The downside, she said, is that diasporic communities run the risk of misinterpreting or oversimplifying the demands of protesters; she referenced a recent call with members of a D.C.-based think tank during which a participant made a claim “on behalf of the 86 million people of Iran,” a clear signal for Razavi of the “forces of translation” that sift the news coming out of Iran.

Razavi said that the key idea she wanted audience members to come away with is that events happening in Iran are filtered through all these layers, which leaves many facts with the potential for misconstruction. She encouraged audience members to “trace the voices back” to their sources on the ground in Iran, and to question the potential biases in news sources.

Given the chance to speak directly to Razavi during the Q&A portion of the event, one attendee — University of Massachussetts Professor of Engineering Golbon Zakeri — asked whether the U.S. should take a more proactive approach in its support for Iranian protesters, especially considering the absence of free press and a democratic political party in Iran with which negotiation would be feasible. Zakeri also pointed to a recent statement made by former President Barack Obama expressing his regret for not taking a stronger stance in 2009 in support of the Iranian people.

“This is something that former politicians do a lot,” Razavi responded, “which is to say, ‘I learned my lesson’ after the fact ... that’s not a signal that U.S. policy is going to fundamentally shift.” She explained that to U.S. leaders, intervention in Iran is “not a simple calculation” — statements such as Obama’s only represent a perspective in an internal debate within the U.S. government, and doesn’t necessarily translate to action.

In an interview with The Student, Zakeri, who attended the event with her 80-year-old mother from Iran, expressed her concerns with Razavi’s talk. Zakeri attended the event hoping to become “enlightened in terms of what the U.S. government ought to do,” she said.
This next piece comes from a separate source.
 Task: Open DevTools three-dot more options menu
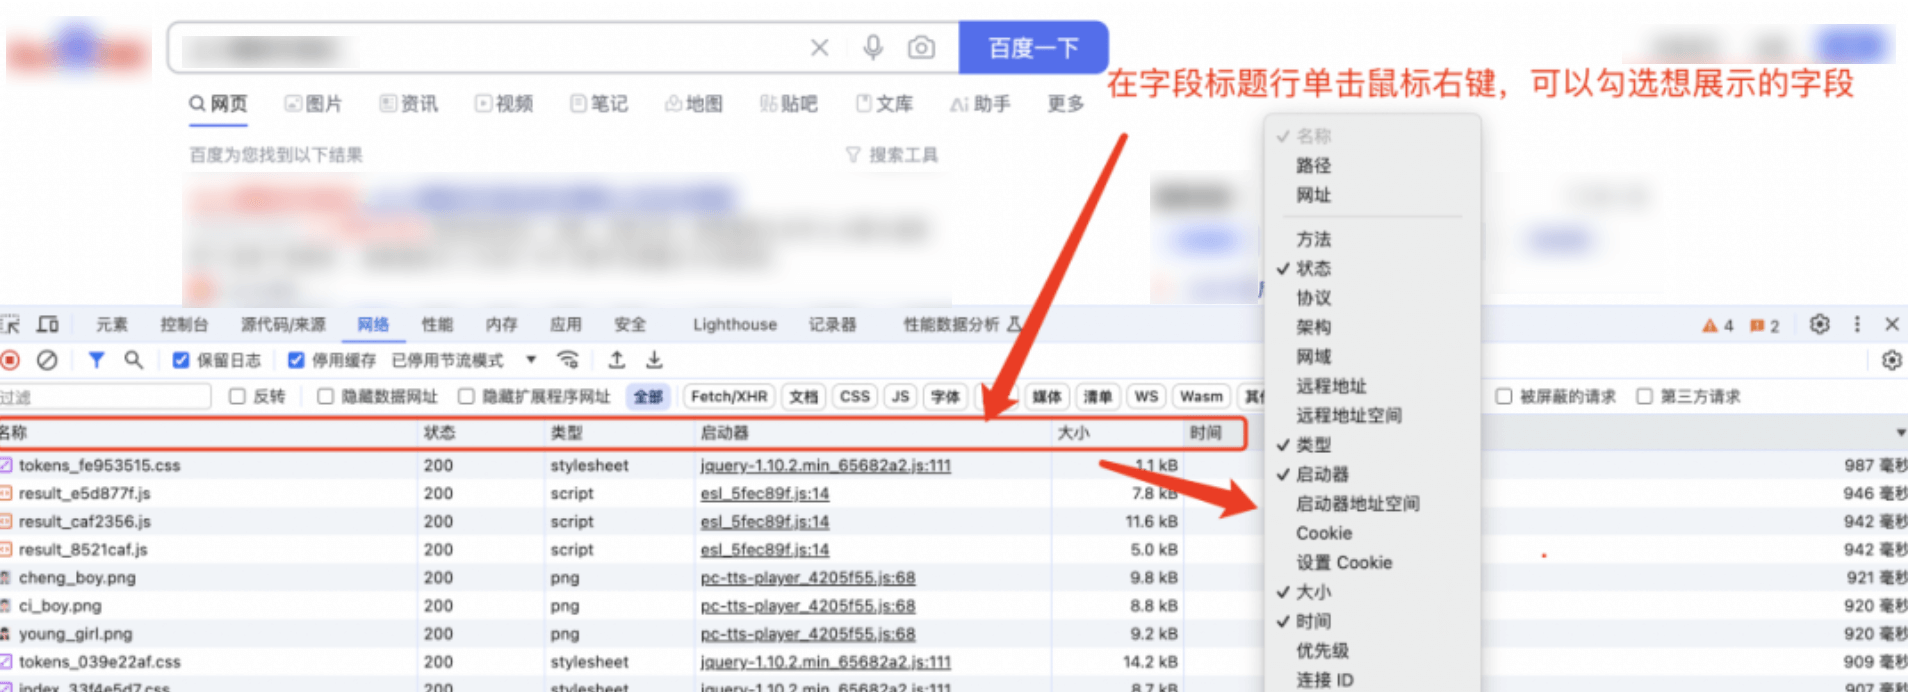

Specifically, she would have liked to know what “morally correct” routes of mediation the U.S. government could take in line with its constitution and U.N. charters.

“I certainly did not get anything like that out of the talk,” she said.

Zakeri also expressed her doubts with what she perceived as a “slant” of Razavi’s that U.S. support would “taint” the uprising in Iran if it were to voice its explicit support for protesters. “This seems highly aligned with a very far-left point of view that says whatever the U.S. says or touches must be wrong.”

Feeling like the talk was a “missed opportunity,” Zakeri said that she wished the college had invited a panel to represent the diversity of opinion that might better illustrate the “spectrum of Iranian society.”

Another attendee, an Iranian student who wished to remain anonymous due to safety concerns for her family in Iran, appreciated what she perceived to be an “unbiased and realistic” account of the movement since the death of Mahsa Amini. Amini was a 22-year-old Iranian woman who was arrested by the Guidance Patrol for not wearing her hijab in accordance with the Islamic Republic’s official dress code. She collapsed in police custody, with several witnesses reporting she had been severely beaten.

The student also expressed similar sentiments to Zakeri; she had hoped that Razavi’s talk would be more action-oriented. “What should we do on the outside?” she asked. “How can we amplify the noise?”

She was disappointed in Razavi’s low expectations for U.S. support for Iranian protesters, referring to Razavi’s conjecture that “human rights have never been the center of U.S. foreign policy.”

The student’s impression of Razavi’s slant is that the U.S. “isn’t going to help [Iranians] anyway”, and therefore shouldn’t interfere with the protests, she said. She found this to be “unrealistic,” especially considering the oppressive nature of the Islamic Republic and the restricted internet and media access of its citizens.

“I think people [on the] outside are… as important as people [on the] inside,” she said. “because if it wasn’t for us… nobody would have known what the hell is happening.”